Елизавета и Фридрих Великий

1

Интриги

В связи с так называемым заговором Ботта и процессом Лапухиной императрица на данный момент, казалось, настроилась против венского двора и склонилась в пользу прусских интересов.

Ибо за последнее время Лесток одержал над Бестужевым две победы, значение которых невозможно было переоценить. Сначала ему удалось подвигнуть царицу на то, чтобы она высказала пожелание снова увидеть при своем дворе маркиза де ля Шетарди в качестве представителя Франции. Поскольку этот ловкий дипломат как никто другой умел расположить ее к себе, оказывая на нее очень большое влияние, то его возвращение в Петербург дало русской партии серьезное основание для беспокойства, тогда как Лесток даже не старался скрывать своего торжества.

Еще более значительного успеха Лесток добился в отношении выбора будущей супруги для престолонаследника.

Фридрих Великий имел ясное представление о том, какое влияние в то время родственные отношения дворов еще оказывали на внешнюю политику. И он стал первым монархом, который полностью освободился от этой зависимости, но тем не менее он сам колебался, чтобы извлекать из этих отношений выгоду для себя при других дворах. Как только он узнал, что Елизавета озаботилась устройством брачного союза великого князя Петра, он привел в действие все рычаги в Петербурге. Австрия поддерживала сватовство саксонского двора, который предложил в жены российскому престолонаследнику принцессу Марианну, вторую дочь Августа Третьего[1].
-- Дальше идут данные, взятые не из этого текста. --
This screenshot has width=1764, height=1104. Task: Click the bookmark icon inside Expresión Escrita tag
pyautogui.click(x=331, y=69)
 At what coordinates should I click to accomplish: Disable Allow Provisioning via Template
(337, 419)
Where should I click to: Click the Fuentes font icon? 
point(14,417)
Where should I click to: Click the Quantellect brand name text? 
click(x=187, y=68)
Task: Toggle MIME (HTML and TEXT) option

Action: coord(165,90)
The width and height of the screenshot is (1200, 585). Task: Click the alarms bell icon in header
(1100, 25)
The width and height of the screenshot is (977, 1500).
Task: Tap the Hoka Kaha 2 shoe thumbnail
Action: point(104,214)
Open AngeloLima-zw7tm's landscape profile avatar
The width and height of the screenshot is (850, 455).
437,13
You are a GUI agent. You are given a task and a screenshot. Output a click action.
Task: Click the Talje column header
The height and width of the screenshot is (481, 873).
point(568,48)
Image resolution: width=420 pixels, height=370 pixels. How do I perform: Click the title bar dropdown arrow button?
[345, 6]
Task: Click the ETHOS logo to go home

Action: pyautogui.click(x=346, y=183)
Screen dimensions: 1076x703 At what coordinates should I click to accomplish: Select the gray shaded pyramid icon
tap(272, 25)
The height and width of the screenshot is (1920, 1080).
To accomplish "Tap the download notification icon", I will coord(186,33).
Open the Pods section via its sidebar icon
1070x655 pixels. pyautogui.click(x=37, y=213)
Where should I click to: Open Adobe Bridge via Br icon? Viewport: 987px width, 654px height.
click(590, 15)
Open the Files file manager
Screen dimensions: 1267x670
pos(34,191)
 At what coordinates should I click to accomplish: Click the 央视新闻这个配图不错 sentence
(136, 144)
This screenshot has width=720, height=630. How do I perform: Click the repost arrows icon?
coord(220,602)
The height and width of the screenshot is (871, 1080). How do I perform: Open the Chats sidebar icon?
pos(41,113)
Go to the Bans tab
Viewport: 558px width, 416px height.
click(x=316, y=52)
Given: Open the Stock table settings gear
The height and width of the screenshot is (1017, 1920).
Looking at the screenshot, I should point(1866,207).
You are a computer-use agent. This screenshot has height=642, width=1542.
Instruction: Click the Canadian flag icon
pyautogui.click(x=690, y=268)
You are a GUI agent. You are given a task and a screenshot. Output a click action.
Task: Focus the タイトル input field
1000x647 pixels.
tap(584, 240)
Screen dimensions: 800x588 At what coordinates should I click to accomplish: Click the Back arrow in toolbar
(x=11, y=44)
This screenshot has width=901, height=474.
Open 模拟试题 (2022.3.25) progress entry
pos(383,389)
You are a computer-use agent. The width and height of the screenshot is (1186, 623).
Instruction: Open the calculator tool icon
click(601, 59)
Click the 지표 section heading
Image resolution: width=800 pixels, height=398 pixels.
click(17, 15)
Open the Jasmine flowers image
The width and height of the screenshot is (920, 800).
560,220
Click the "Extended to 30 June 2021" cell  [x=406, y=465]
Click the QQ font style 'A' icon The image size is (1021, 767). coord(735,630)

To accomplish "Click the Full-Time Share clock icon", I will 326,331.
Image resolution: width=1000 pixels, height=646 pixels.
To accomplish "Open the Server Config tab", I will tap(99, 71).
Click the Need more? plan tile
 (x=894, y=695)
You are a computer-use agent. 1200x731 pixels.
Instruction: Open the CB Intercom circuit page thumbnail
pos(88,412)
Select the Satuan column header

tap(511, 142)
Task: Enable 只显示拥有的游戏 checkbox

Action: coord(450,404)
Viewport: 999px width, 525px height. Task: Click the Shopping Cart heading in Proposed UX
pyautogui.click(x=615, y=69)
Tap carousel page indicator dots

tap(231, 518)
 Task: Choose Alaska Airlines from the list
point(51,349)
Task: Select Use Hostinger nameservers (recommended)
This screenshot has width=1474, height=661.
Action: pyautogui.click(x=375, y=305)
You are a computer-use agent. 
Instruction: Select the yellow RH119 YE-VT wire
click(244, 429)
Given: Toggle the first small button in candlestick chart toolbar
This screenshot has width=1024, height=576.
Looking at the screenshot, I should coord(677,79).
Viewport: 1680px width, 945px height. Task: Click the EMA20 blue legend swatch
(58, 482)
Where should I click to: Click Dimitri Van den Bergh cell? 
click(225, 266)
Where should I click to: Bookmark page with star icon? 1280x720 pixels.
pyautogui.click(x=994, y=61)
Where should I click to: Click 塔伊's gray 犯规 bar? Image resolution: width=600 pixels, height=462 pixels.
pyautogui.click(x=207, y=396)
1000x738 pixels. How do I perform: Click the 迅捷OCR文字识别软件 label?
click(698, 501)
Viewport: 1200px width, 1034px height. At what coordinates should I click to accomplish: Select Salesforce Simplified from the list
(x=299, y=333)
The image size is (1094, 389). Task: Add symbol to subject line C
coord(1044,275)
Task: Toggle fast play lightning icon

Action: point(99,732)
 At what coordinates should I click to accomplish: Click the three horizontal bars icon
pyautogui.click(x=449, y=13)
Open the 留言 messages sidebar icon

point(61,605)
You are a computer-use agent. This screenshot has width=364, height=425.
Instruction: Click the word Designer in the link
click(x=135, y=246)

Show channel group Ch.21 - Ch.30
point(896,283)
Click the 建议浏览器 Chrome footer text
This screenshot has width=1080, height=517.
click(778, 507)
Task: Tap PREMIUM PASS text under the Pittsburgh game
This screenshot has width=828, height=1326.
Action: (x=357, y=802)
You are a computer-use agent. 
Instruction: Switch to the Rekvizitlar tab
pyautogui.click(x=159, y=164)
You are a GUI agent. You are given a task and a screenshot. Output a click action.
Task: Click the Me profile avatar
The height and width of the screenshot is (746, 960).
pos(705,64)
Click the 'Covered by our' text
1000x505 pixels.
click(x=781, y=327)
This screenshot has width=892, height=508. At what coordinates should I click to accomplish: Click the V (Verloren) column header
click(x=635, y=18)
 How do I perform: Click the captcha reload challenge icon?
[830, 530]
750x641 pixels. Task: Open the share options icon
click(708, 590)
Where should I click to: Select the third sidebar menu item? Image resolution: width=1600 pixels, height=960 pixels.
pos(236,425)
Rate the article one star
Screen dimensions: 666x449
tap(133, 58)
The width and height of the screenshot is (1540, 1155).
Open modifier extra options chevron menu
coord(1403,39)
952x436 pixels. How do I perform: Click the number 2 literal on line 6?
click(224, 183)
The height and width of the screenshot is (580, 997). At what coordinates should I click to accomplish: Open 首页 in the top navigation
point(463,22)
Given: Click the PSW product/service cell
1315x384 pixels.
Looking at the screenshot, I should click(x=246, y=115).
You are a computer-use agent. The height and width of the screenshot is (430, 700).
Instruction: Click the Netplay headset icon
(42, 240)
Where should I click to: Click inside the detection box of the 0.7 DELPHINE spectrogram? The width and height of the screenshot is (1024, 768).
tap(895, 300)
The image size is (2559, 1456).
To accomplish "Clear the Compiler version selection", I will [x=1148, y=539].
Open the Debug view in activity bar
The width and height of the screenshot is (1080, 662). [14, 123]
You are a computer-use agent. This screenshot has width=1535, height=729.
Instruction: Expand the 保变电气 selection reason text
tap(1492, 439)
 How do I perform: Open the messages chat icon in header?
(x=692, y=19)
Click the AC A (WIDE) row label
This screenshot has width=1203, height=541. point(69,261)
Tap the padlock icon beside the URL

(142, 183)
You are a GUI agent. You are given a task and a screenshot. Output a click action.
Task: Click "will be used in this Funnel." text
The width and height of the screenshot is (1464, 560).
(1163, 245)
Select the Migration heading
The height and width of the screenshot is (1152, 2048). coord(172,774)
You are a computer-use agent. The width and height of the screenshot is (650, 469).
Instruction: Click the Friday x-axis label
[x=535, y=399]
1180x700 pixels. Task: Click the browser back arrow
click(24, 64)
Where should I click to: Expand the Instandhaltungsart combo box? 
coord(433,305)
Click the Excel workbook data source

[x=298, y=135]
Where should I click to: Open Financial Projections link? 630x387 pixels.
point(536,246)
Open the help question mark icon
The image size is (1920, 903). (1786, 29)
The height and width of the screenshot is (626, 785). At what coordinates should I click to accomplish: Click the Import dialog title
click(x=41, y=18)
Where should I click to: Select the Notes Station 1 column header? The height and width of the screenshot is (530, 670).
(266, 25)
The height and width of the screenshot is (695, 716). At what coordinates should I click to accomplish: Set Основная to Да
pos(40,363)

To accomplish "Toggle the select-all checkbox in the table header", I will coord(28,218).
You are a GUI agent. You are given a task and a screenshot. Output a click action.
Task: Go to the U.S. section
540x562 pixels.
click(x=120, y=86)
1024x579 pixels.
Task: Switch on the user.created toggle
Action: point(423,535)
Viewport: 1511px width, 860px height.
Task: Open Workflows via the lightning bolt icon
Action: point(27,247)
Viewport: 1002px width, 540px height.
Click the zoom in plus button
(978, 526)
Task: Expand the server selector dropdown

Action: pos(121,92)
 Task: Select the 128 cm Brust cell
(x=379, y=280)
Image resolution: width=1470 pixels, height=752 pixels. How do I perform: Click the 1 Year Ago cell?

Ничто не могло более противоречить прусским интересам, чем подобная комбинация. Между тем Лесток интриговал в пользу короля Пруссии и действовал настолько успешно, что царица теперь присмотрела для своей цели старшую сестру Фридриха Великого, Луизу-Ульрику. Однако это оказалось гораздо больше того, чего желал добиться Фридрих, он был совершенно не расположен пожертвовать прусской принцессой только ради того, чтобы вывести из игры принцессу саксонскую. А посему он поспешил порекомендовать царице Анхальт-Цербстскую принцессу Софью Августу Фридерику, ставшую впоследствии российской императрицей Екатериной Второй. Эта принцесса, в ту пору еще не достигшая пятнадцатилетнего возраста, казалось, во всех отношениях соответствовала планам как Пруссии, так и России. Ее отец был прусским генералом и комендантом Штеттина[2], сама же она вместе с матерью, Иоганной Елизаветой, урожденной принцессой Голштейнской и сестрой наследника шведского престола, равно остроумной и склонной к интригам женщиной, в то время как раз находилась в гостях при берлинском дворе.


По тайному поручению короля Пруссии брат герцогини, Фридрих Август, отправился с миссией в Санкт-Петербург. Его лучшим оружием был написанный знаменитым художником Песнэ[3] портрет красивой принцессы.

Сначала ему удалось совершенно очаровать им своего племянника, великого князя престолонаследника, затем он попытал счастья у императрицы, и та тоже оказалась покорена прелестным обликом принцессы, короче, все складывалось именно так, как и ожидал король Пруссии. Когда же амурный дипломат присовокупил к этому портрету красочное и благоприятное описание характера и задатков своей племянницы, Елизавета еще быстрее, чем можно было ожидать, приняла решение в ее пользу, тем более что и прусский посланник, барон Мардефельд, крупной денежной суммой подтолкнул и без того уже тесно связанного с прусскими интересами Лестока употребить всю власть, какой он снова обладал над царицей, в поддержку такой комбинации.

– Наилучшим вариантом я всегда считала, – сказала царица Бестужеву, сообщая ему о сделанном ею выборе, – подыскать такую принцессу, которая была бы протестантского вероисповедания и при этом происходила бы хотя и из светлейшего, однако все же настолько маленького дома, что ни иные связи его, ни свита, которую она бы взяла с собой, не смогли бы возбудить в среде русской нации излишних кривотолков или ревности. На эту роль больше всего подходит принцесса Цербстская, тем более, что она кроме того связана родственными узами с голштейнским домом.

Как опытный государственный чиновник, Бестужев не стал открыто возражать против решения царицы, однако сделал так, чтобы Синод, когда он по обыкновению должен был высказаться по поводу предполагаемого соединения, выступил с заявлением о его невозможности ввиду близкого родства. К такому повороту событий франко-прусская партия готова, разумеется, не была, однако она из-за этого вовсе не отказалась от своего плана, а попыталась с помощью подарков убедить в своей правоте членов собрания высшего русского духовенства и в первую очередь духовника царицы, что и в самом деле удалось сделать.